Tuesday 30 May 2017

On Seeing

Seeing is believing, if you’re easy to convince. Like Thomas, I begin to think touch more reliable. Some people see things that are not there; many see things that are placed there. Wars, invasions, propaganda may depend on seeing things, present or absent. Ask a migraine subject about the flashing lights. Don’t begin to contemplate the actions of certain drugs, legal or not.
            Photography is a language:  like English, Chinese or any tongue it can be used for truth or fiction. If the devil is the father of lies, photography must be the mother, or at least the sister of lies. Why the sister?
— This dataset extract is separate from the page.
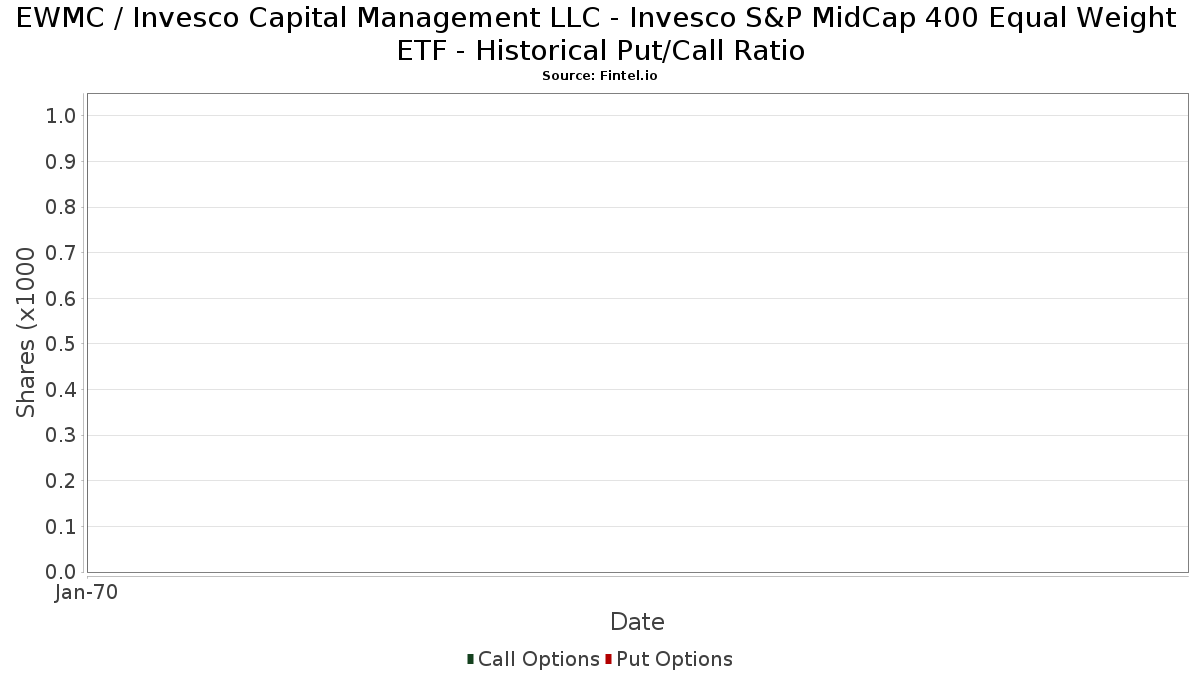Click the Jan-70 x-axis tick label
The image size is (1200, 675).
(87, 593)
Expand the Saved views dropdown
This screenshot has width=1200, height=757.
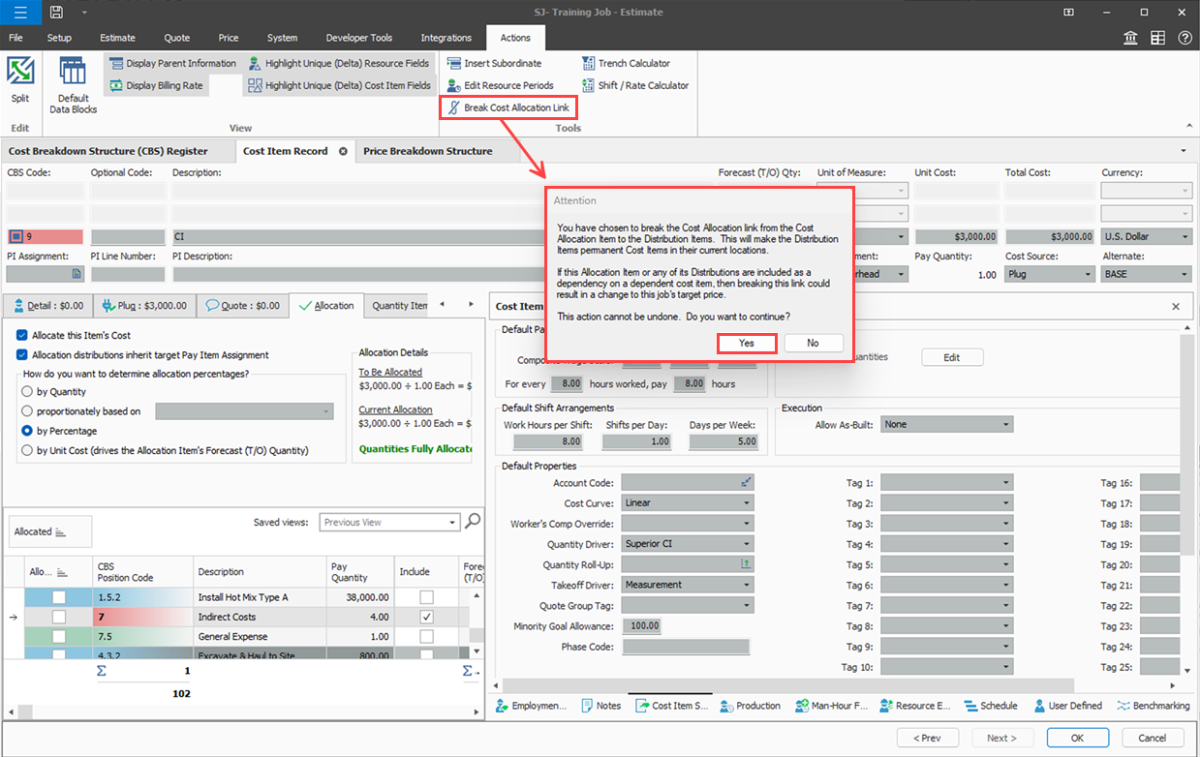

Because like Wisdom, she sees deeper than others, but any deceit plays on thoughtless unsupported concepts of veracity: seeing is believing. Many believe wordy falsehoods: even more false pictures.
            ‘I saw you,’ said Jesus, of a man in whom there was no deceit. The quality of the eye is also important. What everyone hopes to see is the truth. Deep, deep in the understanding is a precondition for identifying what the truth might be. Is it a ruthless, punishing God? No God? A merciful, availing God? May you see grace to understand the last.

Saturday 6 May 2017

On Magnitude

I read about the super-rich constantly building new yachts: massive, bigger than the Normandie. You need a new one, because your neighbour has a new one: bigger swimming pools, in-house submarines, helipads onboard. You need a new one with better features.
            Biggerness and betterness are often conflated. How big? How good? Is magnitude always relative? Do we know when things begin to be large?
            Big trouble is usually easy to find. But if one of the, say, top 100 wealthy feels suddenly poor as the neighbours increase, what does it say about the order of magnitude? Is smaller than the Normandie still big?
            Anselm says God is that which nothing greater can be imagined. We’ll have to define ‘God’, ‘great’, and ‘thought’. Mathematics isn’t my world, but it seems to me the numbers involved must be either very large or very small. So small they become great?
            Aquinas doesn’t buy this argument, because God is a mystery. What, then does magnitude say about the human condition? Comparison with those above (richer, smarter, happier) rather than those below (poorer, and so on) is natural, but unenlightening.
            John the Baptist understood magnitude. “He must increase; I must decrease,” he said.